The bond and mortgage are dated November 18, 1949, and provide that the sum of $6,050 shall be “ paid in installments as follows: $125.00 on the 16th day of December 1949, and $125.00 on the 16th day of January 1950, and thereafter in monthly installments of $150.00 each on the 16th day of each and every month until said principal sum of Six Thousand Fifty ($6,050) Dollars, together with interest thereon computed at the rate of 3%% per annum on all unpaid balances of principal and to be payable together with and in addition to said installments of principal, is fully paid and satisfied

The mortgage further provides “ that the whole of said principal sum and interest shall become due at the option of the mortgagees: after default in the payment of any installment of principal when due or of interest for thirty days ’

*675As to defendant’s first contention, since the mortgage which is the subject matter of this action was given to secure the balance due on a prior existing mortgage, which was satisfied, the defense of no consideration requires no further discussion.

With respect to the second defense, defendant relies upon the .fact that no part of the principal or interest was ever paid; that the first default occurred on December 16,1949; that service of the summons and complaint was made upon him on June 8, 1956, and that therefore this action is barred by the six-year Statute of Limitations (Civ. Prac. Act, § 47-a). To combat this, plaintiffs have offered testimony tending to show a partial payment by defendant on November 11, 1950, and contend that pursuant to section 59 of the Civil Practice Act and the case law of this State, the statute has been tolled by virtue thereof.

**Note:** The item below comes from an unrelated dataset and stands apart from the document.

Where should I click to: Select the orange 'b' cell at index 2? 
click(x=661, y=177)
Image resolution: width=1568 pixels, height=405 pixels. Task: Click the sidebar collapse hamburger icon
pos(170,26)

The nature of plaintiffs’ proof in this regard is somewhat novel. It appears that the plaintiffs’ testator who was the original mortgagee herein, died shortly after the making of the mortgage, and that the defendant contributed an amount of money toward his funeral expense. (The amount itself is in dispute, the defendant claiming that it was $500 whereas the estate claims it was $124.54.) In any event, the executor Boulukos says that he had a conversation with the defendant one year after the making of the replacement mortgage herein, and that in response to his demand that the defendant cure his defaults, the defendant authorized him to apply on the .mortgage arrears the $124.54 which the estate was holding to reimburse him for the funeral bill, and to let him know what the balance was. This conversation is supposed to have taken place at a time when the mortgage was in arrears for two payments of $125 and 10 payments of $150, plus the interest on the whole sum, or a total of some $1,961. The court gives little credence to this story. Furthermore defendant says that the $500 which he actually paid was a gift, which he never expected to have repaid.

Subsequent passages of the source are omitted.